═════ Given text ═════

I have to ask, why not go with 1/4" plexi? It's just as good as phenolic.


----------



## bobj3 (Jan 17, 2006)

eBay Seller: hikerj99: Business Industrial items on eBay.com

=======



CanuckGal said:


> Looks like I'll have to find something else, or order another OP plate:
> 
> 
> 
> I am sure there must be Canadian Suppliers. With the proclivity of the Internet I am amazed how hard it is still to find things these days.


----------



## fasttruck860 (Feb 18, 2008)

Give Amazon a try they might have something for you.


----------



## CanuckGal (Nov 26, 2008)

Ken I don't think the plexi is as ridgid as the phenolic and it might flex. But I have easy access to plexi and can give it a try. 

Bob I don't think that seller ships to Canada either, and he has nothing in 1/4" thickness. But thanks, I never though of Ebay.

Amazon is another one that has several restricitions about shipping to Canada including it's phenoloc products it seems.

Maybe it's illegal in Canada? Guess I need to find the Canadian Phenolic black market...LOL.


----------



## gregW (Mar 14, 2007)

Deb,

I think you can get the phenolic sheet from Lee Valley in Canada:

UHMW & Phenolic Sheets - Lee Valley Tools

1/4" Phenolic - 16" x 24"( Item # 46J90.20 )

If they're local at least you can check it out before you buy it, and it's a big enough sheet to make two inserts.


----------



## CanuckGal (Nov 26, 2008)

Greg just under the description on that page you will see it says:


> The 1/4" Phenolic is no longer available.


.
Why they still have it on the page I don't know.


----------



## garybaritone (Feb 21, 2009)

═════

- [Required work]:
• A. Set down the stretch of the phenolic sheet thread from "I think you" through "make two inserts.".
• B. Take the forum thread about finding phenolic sheet in Canada further from the point where it stops.

═════ Data section ═════

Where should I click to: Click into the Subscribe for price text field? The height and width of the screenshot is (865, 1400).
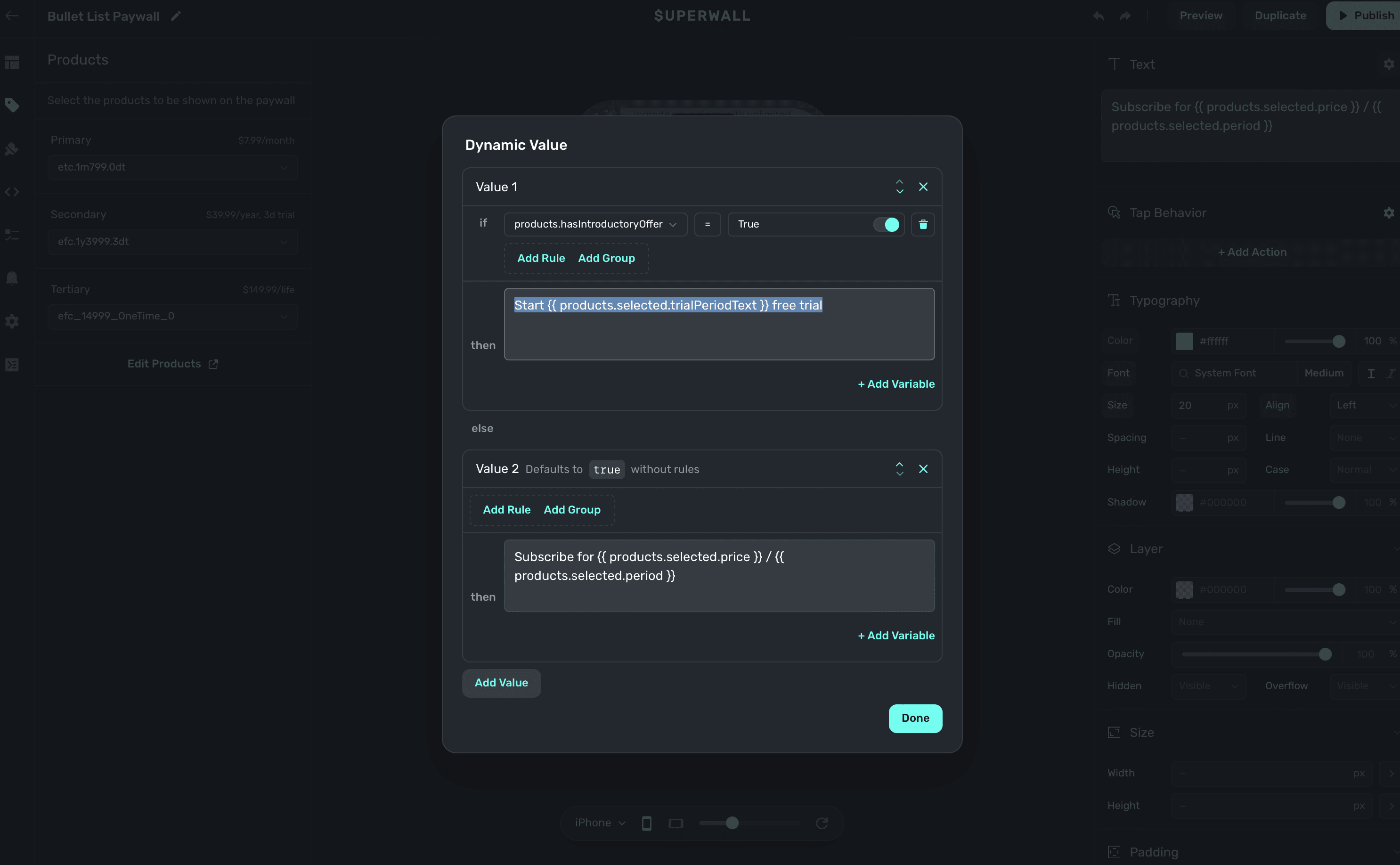[718, 576]
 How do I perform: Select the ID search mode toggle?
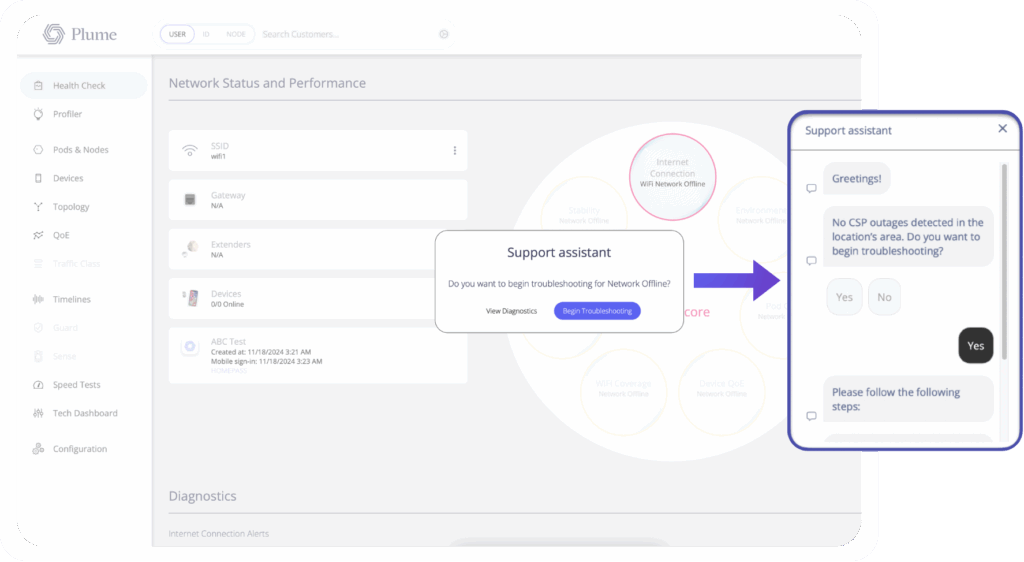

═════

- [Expected responses]:
• A.
I think you can get the phenolic sheet from Lee Valley in Canada:

UHMW & Phenolic Sheets - Lee Valley Tools

1/4" Phenolic - 16" x 24"( Item # 46J90.20 )

If they're local at least you can check it out before you buy it, and it's a big enough sheet to make two inserts.

• B.
*phenolic education and possible supplier to Canada*

There are many grades and types of phenolics. The trade name commonly used for phenolic sheet is Micarta (like countertop material is commonly called Formica). Some of the common grades are as follows.

XX - is phenolic impregnated paper
CE - is phenolic impregnated canvas
LE - is phenolic impregnated linen
all of the above are machinable with woodworking tools although they are tough but strong.

Greg mentioned G-10 in a post earlier today.

This is a glass mat impregnated with epoxy resin. It is extremely tough and can destroy a carbide table saw blade in short order.

I have machined many parts from all of the above materials. When quoting a job from G-10, I assume I will have to replace my table saw blade and add that to the price of the job. I generally have been able to cut 1/4" G-10 sheet with a table saw but once I had a job from 1/2" thick G-10 and destroyed a carbide table saw blade after cutting about 6 inches. I had to send the material out to be cut with a waterjet.

As far as getting material in Canada, you may try smallparts.com. It is an American company but indicates they do work to ship internationally. They have many useful items (including phenolic sheet). I purchased some bronze bushings from them and received my items in a couple of days.


----------



## CanuckGal (Nov 26, 2008)

Thanks Gary, I'll give them a try on Monday. 
Now I am off to get ready for work. Thanks for everyone's help! The saga will continue next week


----------



## crquack (Oct 10, 2008)

You got the same response from McM-C. Amazon.com will not ship anything except books to Canada. And very expensively at that! HF, BTW, do not ship to Canada either AFAIK.

Do you think 1/4" phenolic will be thick enough particularly if the plate is going to be largish? Have you considered aluminium? I know opinions are divided on that one here...

Do you have a sign shop in your location? They deal with a variety of plastics. I have been to my local one here (I am doing the same as you ) and they gave me a tip for a Vancouver-based plastics supplier. I have not followed up yet but when I do I shall let you know if it is useful.


----------



## jlord (Nov 16, 2009)

I would favor 3/8" thickness for phenolic or any kind of plastic. 1/4" for an aluminum plate.


----------



## gregW (Mar 14, 2007)

garybaritone said:


> Greg mentioned G-10 in a post earlier today.
> 
> This is a glass mat impregnated with epoxy resin. It is extremely tough and can destroy a carbide table saw blade in short order.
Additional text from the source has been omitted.